Having prisoners in the US is a lot more hassle and subject to scrutiny than keeping them tucked away on some out of bounds military prison where few have access to, which was probably the reason to put prisoners there in the first place. Anything could be done to prisoners on Guantanamo, including torture.

You're supporting the point of the person you responded to.

One vote isn't enough. Just Obama was insufficient when congress was not sufficiently aligned.

But I have no power to vote for anyone but the president, two senators and one representative.

What he’s saying is that you need to vote with a consistent message. Voting for Bush, then voting for Obama, then voting for Trump is unlikely to make any lasting change

That’s the separation of powers at work, which is desirable. Congress has to (and can) do it. Obama, unlike Trump, would sometimes back down when he met the edges of executive authority. That’s how it should be.

I wanted Gitmo closed, but I don’t want it closed in a way that further expands the executive branch by once again nibbling at the edges of another branch’s authority.


Plenty of countries that are well-run democracies don’t have separation of powers between the legislature and the executive — the UK is one of many examples.

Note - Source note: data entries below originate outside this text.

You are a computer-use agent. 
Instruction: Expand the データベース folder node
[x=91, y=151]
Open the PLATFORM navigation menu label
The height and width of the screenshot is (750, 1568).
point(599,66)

Separation between the executive and the judiciary is important, but separation from the legislature doesn’t really seem to be.

Even among countries that do have such a separation, the US is unique in making it so difficult for the legislature to pass anything, which IMO is the most serious flaw in its system. The permanent deadlock is what creates such a temptation for the executive to circumvent the rule of law and try to seize power wherever it can.


All wannabe dictators complain about not having enough power to save the country. I am not referring specifically to the US.

Historically it hasn't generally been this difficult to pass anything.

At ~all times for a long period of time during Gitmos operation, there was at least one (revolving) prisoner that no nation on earth would take. I think that was the biggest challenge for someone who actually wanted to close gitmo, to close it. Not clear where you would put them that wouldn't be yet another prison.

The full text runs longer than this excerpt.